### What you will do
Only the lines from the one containing "Add to cart (800, 788)" through the last line below belong in your copy; transcribe them exactly and omit any pictures.

**** Provided data ****

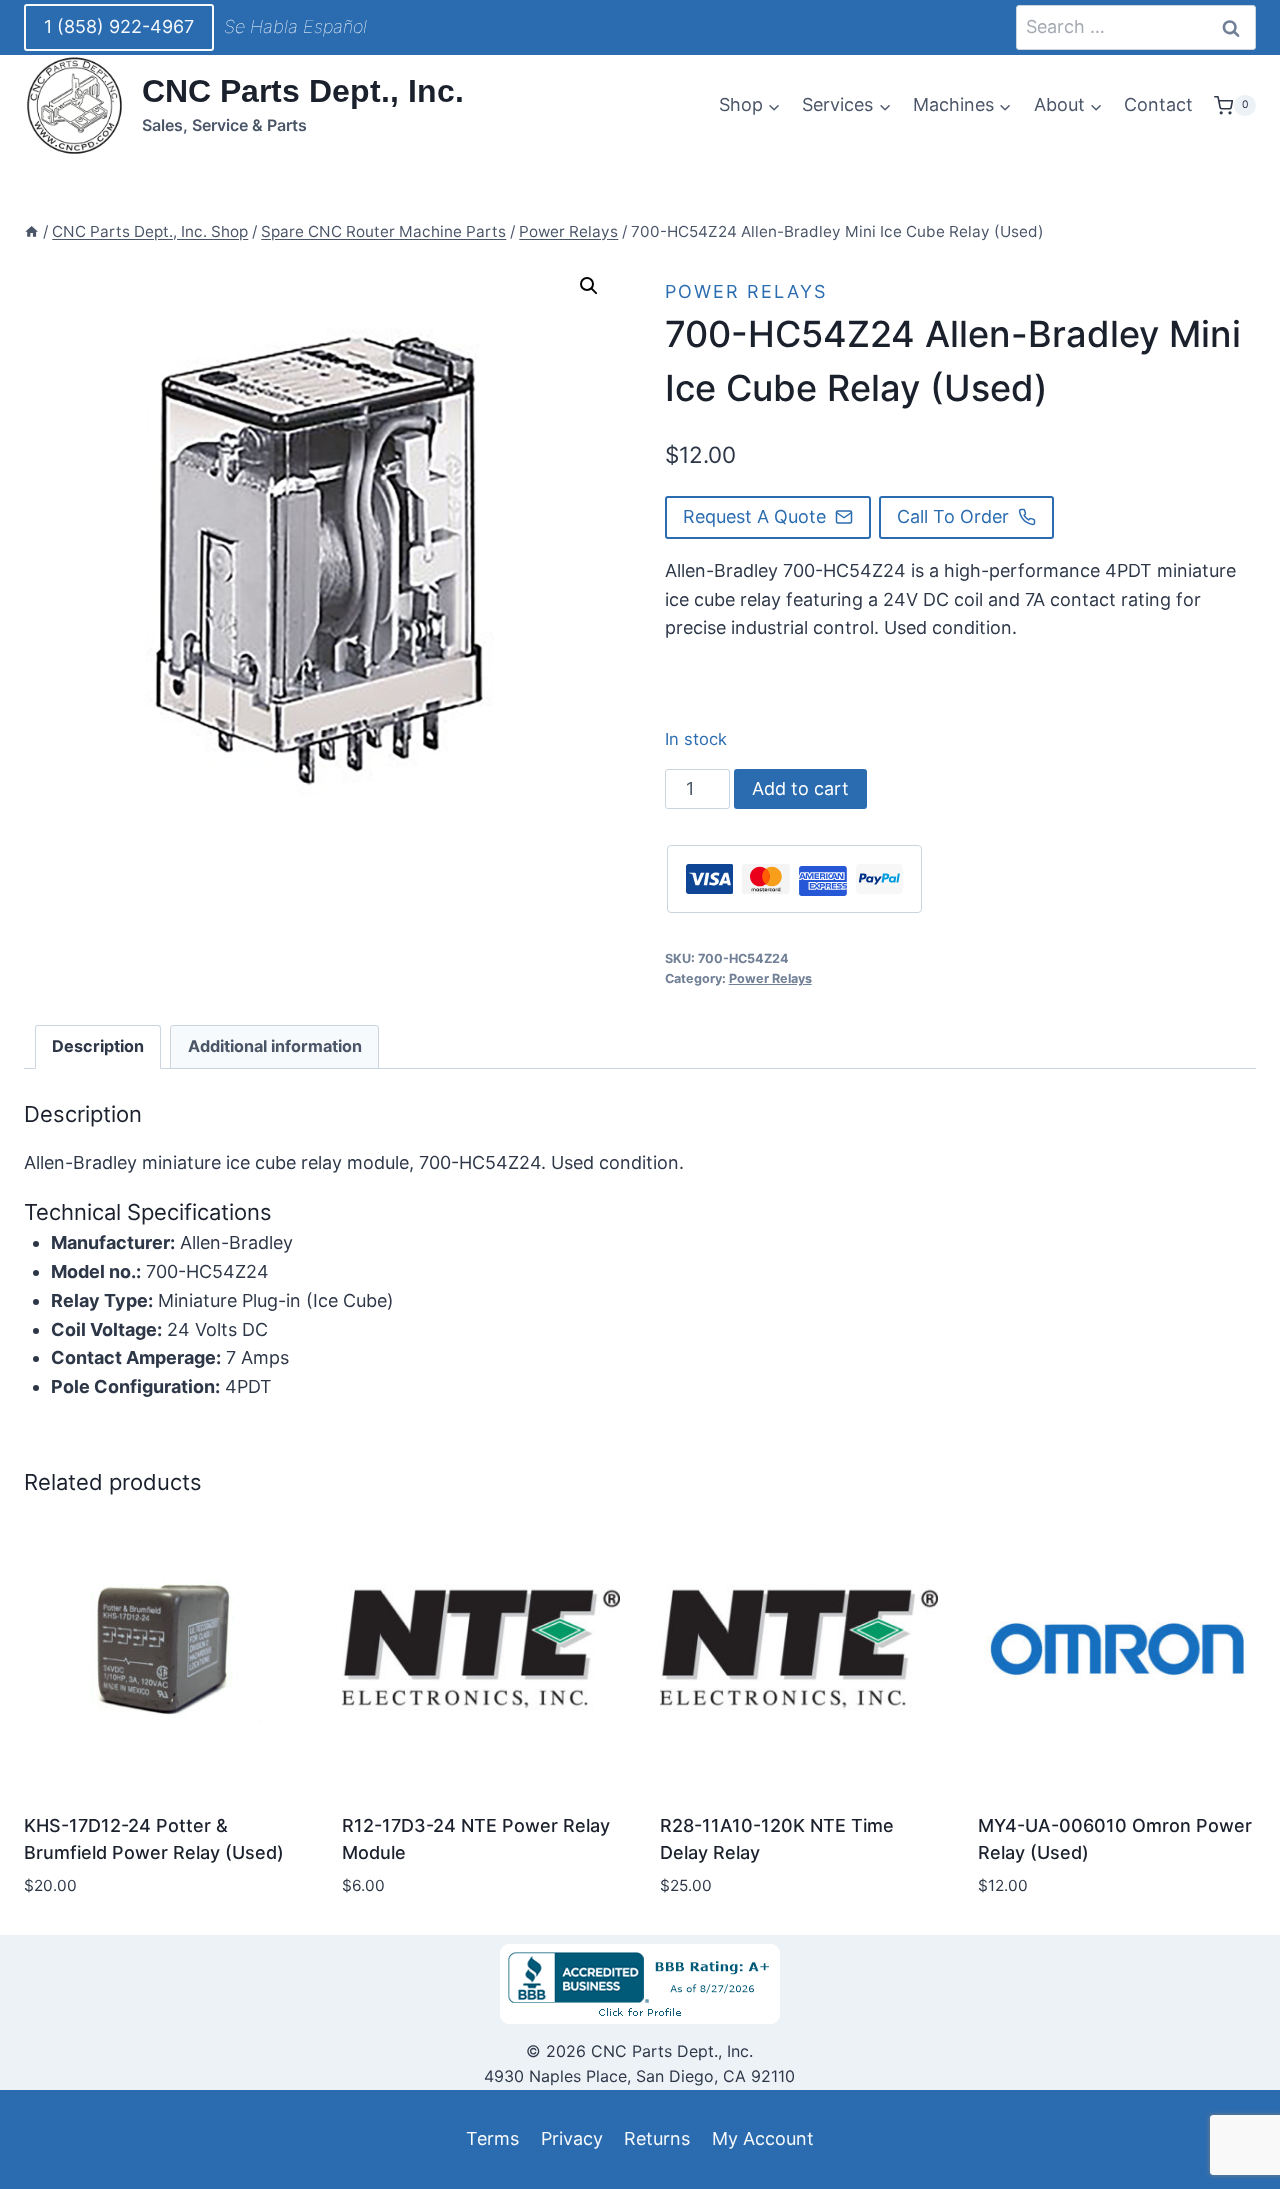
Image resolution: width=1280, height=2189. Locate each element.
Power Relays (746, 291)
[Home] (31, 231)
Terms (492, 2138)
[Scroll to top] (51, 2127)
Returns (657, 2138)
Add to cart (800, 788)
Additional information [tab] (275, 1046)
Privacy (572, 2138)
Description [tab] (98, 1046)
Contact (1158, 104)
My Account (763, 2138)
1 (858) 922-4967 (119, 26)
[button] (589, 286)
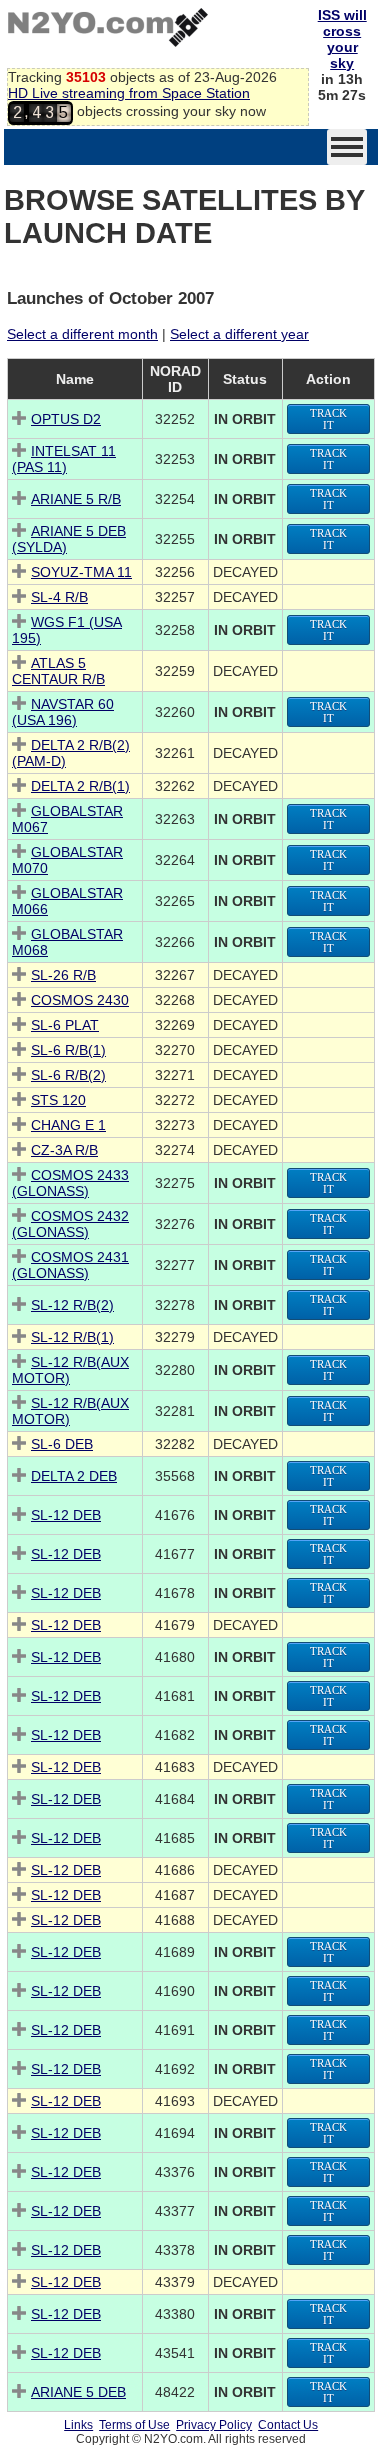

****

### Exercise result
Add to cart (800, 788)
Additional information [tab] (275, 1046)
Privacy (572, 2138)
Description [tab] (98, 1046)
Contact (1158, 104)
My Account (763, 2138)
1 (858) 922-4967 (119, 26)
[button] (589, 286)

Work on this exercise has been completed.